**CONSIGNES:**
#1 Répondez aux questions suivantes à partir du texte sur la pêche du brochet :
(a) À partir de quel moment de la journée les poissons deviennent-ils léthargiques en été ?
(b) Dès quelle période de l'année le texte indique-t-il un regain d'entrain pour la pêche ?
(c) Quelle profondeur présentent les fonds des milieux favoris décrits ?
#2 Poursuivez le texte sur la pêche du brochet à partir de sa dernière phrase.

**EXTRAIT DU DOCUMENT:**
Si je pêche le brochet toute l’année, j’avoue que la période estivale n’est pas ma préférée. Il y a beaucoup trop de monde au bord de l’eau, les milieux sont souvent exsangues et les poissons deviennent léthargiques à partir du milieu de matinée. Par ailleurs, quand les carnassiers sont actifs, il convient de les rechercher avec des techniques « actives », associant vitesses élevées et fortes vibrations, qui ne sont pas non plus ma tasse de thé. Dès la mi-octobre, je reprends donc du poil de la bête et redécouvre avec un œil neuf mes postes et mes techniques de prédilection.
Sélectionner les postes
Beaucoup de pêcheurs sélectionnent leurs secteurs de pêche en fonction de la probabilité de présence du brochet. Ils adaptent ensuite leurs techniques en fonction des caractéristiques du milieu. C’est parfaitement légitime et certainement cohérent, mais j’admet pour ma part, procéder exactement à l’inverse… Que ce soit en plan d’eau ou en rivière, je recherche les secteurs correspondant au mieux à mes techniques favorites, partant du principe qu’en pêchant « juste » je n’en serais que plus efficace… Jusqu’à présent, je n’ai jamais eu à m’en plaindre ! Mes milieux favoris comportent des fonds d’un à trois mètres, pas ou peu courants, la bordure étant constituée soit d’une ligne de roseaux aux pieds immergés, soit d’une plage en pente douce.

**SECTION DES DONNÉES:**
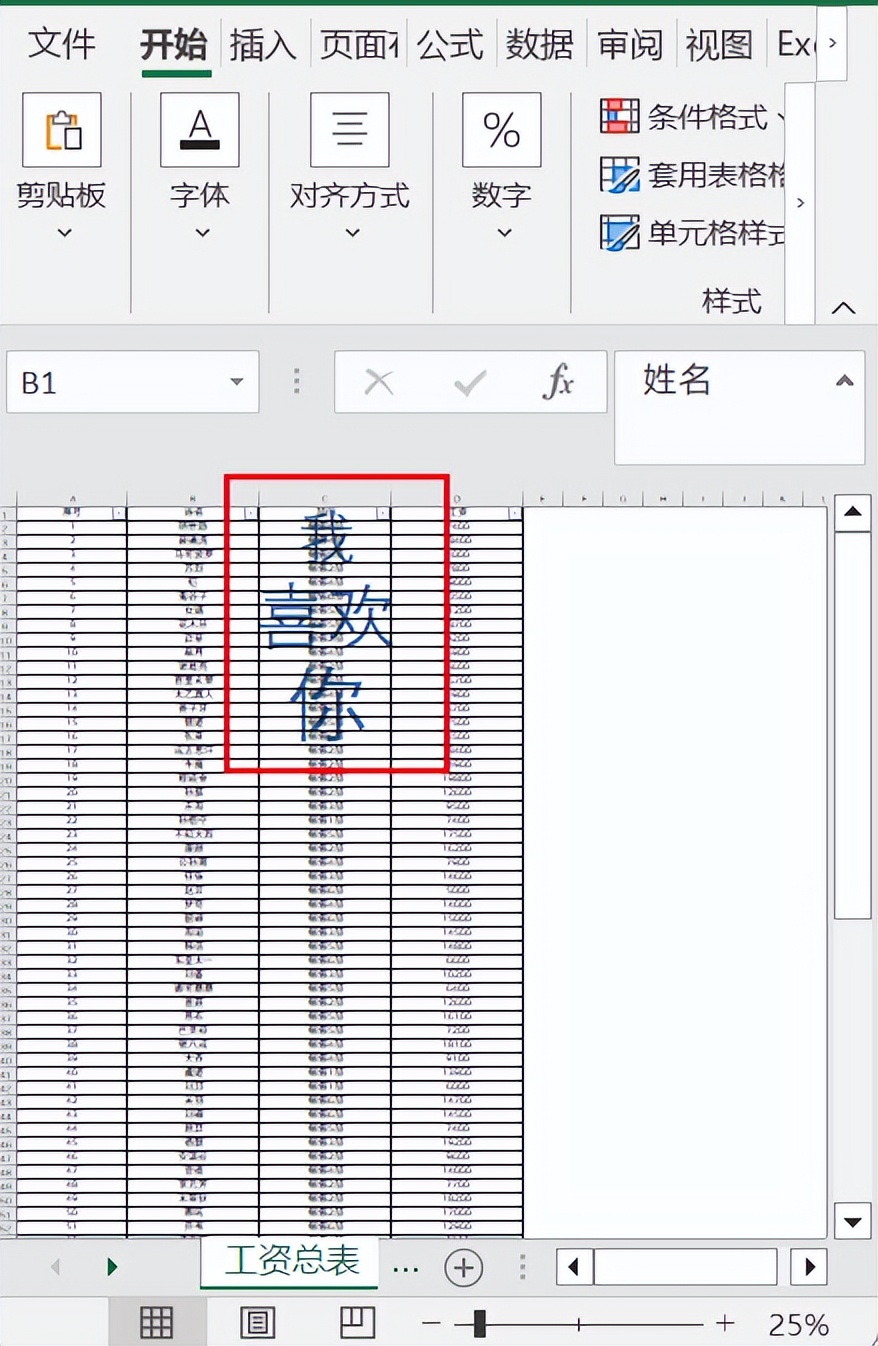Viewport: 878px width, 1346px height.
Task: Switch to the 数据 ribbon tab
Action: pos(540,44)
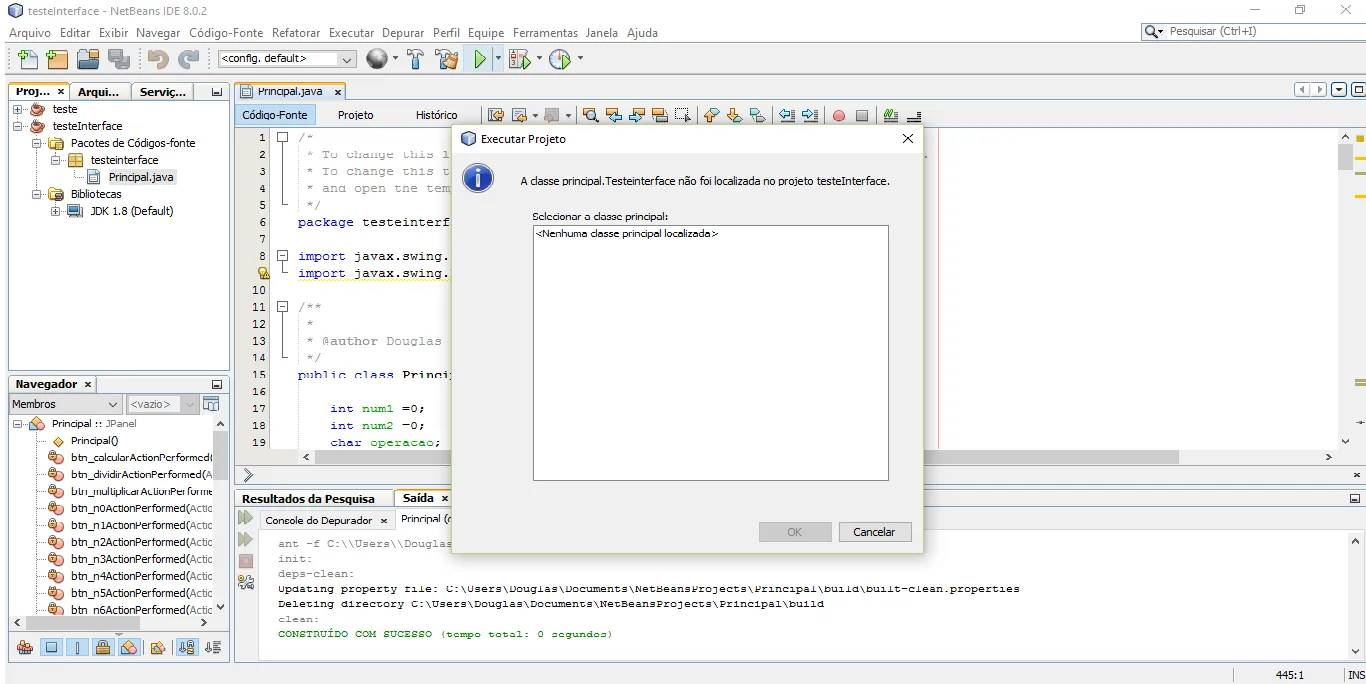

**RÉPONSES:**
#1
(a) À partir du milieu de matinée.
(b) Dès la mi-octobre.
(c) D'un à trois mètres.

#2
Plage et roseaux
Dans les deux cas, ces zones correspondent à des postes de repos pour des poissons qui, par ailleurs, trouveront là des proies potentielles venues s’abriter du courant ou prendre le soleil. Si beaucoup conviennent qu’une bordure de roseau ou autres végétaux immergés constitue un bon repaire à brochet, peu de pêcheurs s’intéressent aux plages qui sont effectivement caractérisées par leur absence de postes ou de caches… C’est pourtant là que je réalise mes meilleurs scores ! En ce qui concerne les techniques, je pratique des pêches plutôt lentes, insistantes et peu « bruyantes ». Considérant que les carnassiers présents n’auront aucun mal à identifier la proie, surtout dans des eaux qui ont tendance à s’éclaircir, je n’estime pas utile de prendre le risque d’éveiller chez eux une méfiance accrue due aux trop fortes vibrations, surtout en milieux fortement exploités.
Un équipement léger
Sachant que je vais passer la journée à me déplacer sur des bordures souvent scabreuses, je m’équipe d’un matériel léger et polyvalent. J’opte pour une canne d’une longueur de 2,20 m en moyenne et d’une puissance comprise entre 15 et 30 g. La tresse qui équipe mon moulinet est d’un diamètre de 0,13 mm et le bas de ligne un 0,60 mm, bon compromis entre souplesse, discrétion et résistance. Un sac à dos pour le matériel et le casse-croûte, et voilà !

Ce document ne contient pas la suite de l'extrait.